TASK INPUT |

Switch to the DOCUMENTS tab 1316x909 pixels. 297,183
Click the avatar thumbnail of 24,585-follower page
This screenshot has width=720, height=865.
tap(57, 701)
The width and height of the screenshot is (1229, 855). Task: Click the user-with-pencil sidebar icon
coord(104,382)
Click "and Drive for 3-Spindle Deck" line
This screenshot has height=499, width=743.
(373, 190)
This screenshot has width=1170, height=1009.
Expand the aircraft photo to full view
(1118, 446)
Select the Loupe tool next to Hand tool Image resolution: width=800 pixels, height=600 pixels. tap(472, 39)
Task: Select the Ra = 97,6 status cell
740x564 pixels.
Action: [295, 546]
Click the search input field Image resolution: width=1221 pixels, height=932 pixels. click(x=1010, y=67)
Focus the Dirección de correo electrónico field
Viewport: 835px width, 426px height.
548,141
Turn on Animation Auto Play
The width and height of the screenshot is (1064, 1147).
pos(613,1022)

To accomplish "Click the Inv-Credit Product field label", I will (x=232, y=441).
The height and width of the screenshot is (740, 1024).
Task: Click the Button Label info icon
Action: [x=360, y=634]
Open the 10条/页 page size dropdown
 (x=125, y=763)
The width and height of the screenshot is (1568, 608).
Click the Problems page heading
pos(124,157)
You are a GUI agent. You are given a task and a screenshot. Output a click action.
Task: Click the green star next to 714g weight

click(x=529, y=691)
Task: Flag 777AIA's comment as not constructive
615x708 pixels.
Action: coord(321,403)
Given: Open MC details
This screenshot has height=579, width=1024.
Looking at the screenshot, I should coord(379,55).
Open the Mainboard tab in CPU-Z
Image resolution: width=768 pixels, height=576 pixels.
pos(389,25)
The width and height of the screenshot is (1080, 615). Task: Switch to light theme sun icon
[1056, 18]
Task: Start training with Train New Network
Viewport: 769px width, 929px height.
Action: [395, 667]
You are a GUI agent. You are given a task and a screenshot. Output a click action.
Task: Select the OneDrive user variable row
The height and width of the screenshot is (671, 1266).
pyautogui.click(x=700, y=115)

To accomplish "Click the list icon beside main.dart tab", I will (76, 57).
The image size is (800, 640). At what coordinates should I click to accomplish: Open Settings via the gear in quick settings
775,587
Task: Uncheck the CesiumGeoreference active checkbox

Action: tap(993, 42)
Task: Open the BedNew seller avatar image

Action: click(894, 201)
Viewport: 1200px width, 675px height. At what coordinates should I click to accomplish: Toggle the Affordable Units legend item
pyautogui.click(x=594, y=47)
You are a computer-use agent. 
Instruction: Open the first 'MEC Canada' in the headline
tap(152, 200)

WORK ITEM | Whenever the word "Select" shows up in a line of the entries, copy that line.

ANSWER TO THE EXERCISE |
Select the Loupe tool next to Hand tool Image resolution: width=800 pixels, height=600 pixels. tap(472, 39)
Task: Select the Ra = 97,6 status cell
Task: Select the OneDrive user variable row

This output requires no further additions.